Cuerpo y Sangre de Cristo “El que coma de este pan vivirá para siempre”

padre-julio

El texto que hoy nos presenta la liturgia dominical en el marco de la celebración de la solemnidad del Cuerpo y la Sangre de Cristo en el capítulo 6 del evangelio de Juan, nos muestra un proceso gradual que va creciendo en interioridad teológica y en tensión. Del signo milagroso de la multiplicación de los panes, pasa al tema del maná del desierto, del tema del pan bajado del cielo, al tema del comer la carne y beber la sangre de Jesús, el cual representa la causa final del rechazo a Jesús por parte de algunos de sus seguidores.

Las primeras comunidades cristianas, luego de la muerte y resurrección de Jesús, comenzaron a repetir el gesto realizado por Jesús en la Última Cena, es decir la Eucaristía. Luego del transcurrir de los años y repetir el gesto del Señor, el evangelio de Juan reflexiona sobre esta antiquísima práctica ya extendida. El problema no era llegar a comprender de qué misteriosa forma Jesús, podía estar presente en el pan y en el vino, sino que la dificultad estaba en que los judíos no llegan a comprender el planteamiento fundamental de la doctrina de Jesús. Él no viene abrir caminos fáciles que disminuya responsabilidades al ser humano, sino más bien quiere facilitarle el camino de su propia responsabilidad, dándole un corazón nuevo.

corpusUn verdadero seguidor de Jesús debía marcar la diferencia con respecto a la religiosidad tradicional propia de la época, por tanto éste, tenía que ser una persona la cual comenzara a pensar y actuar de forma distinta a modelo de sociedad ya establecido sobre estructuras injustas. De la misma manera el Jesús que ellos buscaban era un libertador poderoso, que pusiera en acción sus energías milagreras y les solucionara el problema del hambre. En este sentido Jesús también requiere de personas que entiendan y se adhieran a su proyecto del Reino de Dios.

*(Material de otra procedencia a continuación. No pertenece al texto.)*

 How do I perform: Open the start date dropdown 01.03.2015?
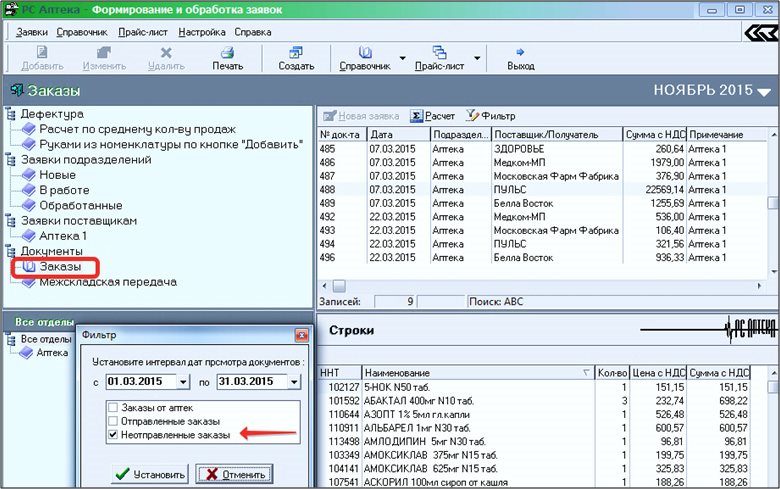click(x=182, y=381)

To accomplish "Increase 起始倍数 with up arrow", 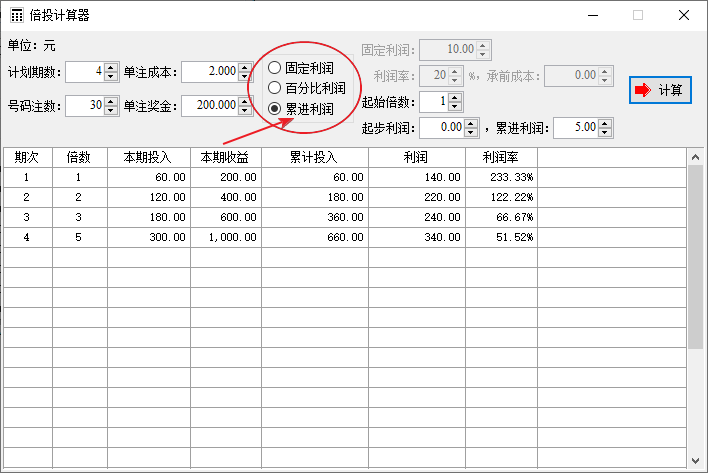I will coord(455,97).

Intentar cambiar la concepción mesiánica, presente en la conciencia colectiva del pueblo Judío, implicaba transformar la imagen que tenían de Él: debían pasar de la imagen de un Jesús poderoso, a un Jesús que se entregaba como víctima de los sacrificios, ofreciendo su carne y su sangre, como comida y bebida que da vida eterna y la da en abundancia. Por tanto creer en la Eucaristía no significa aceptar a Jesús de una forma más o menos milagrosa, sino creer en Él implica aceptar la Eucaristía como signo transformador del mundo y la invitación de esta celebración es que debemos adherirnos al proyecto de vida que nace del compartir de la Eucaristía.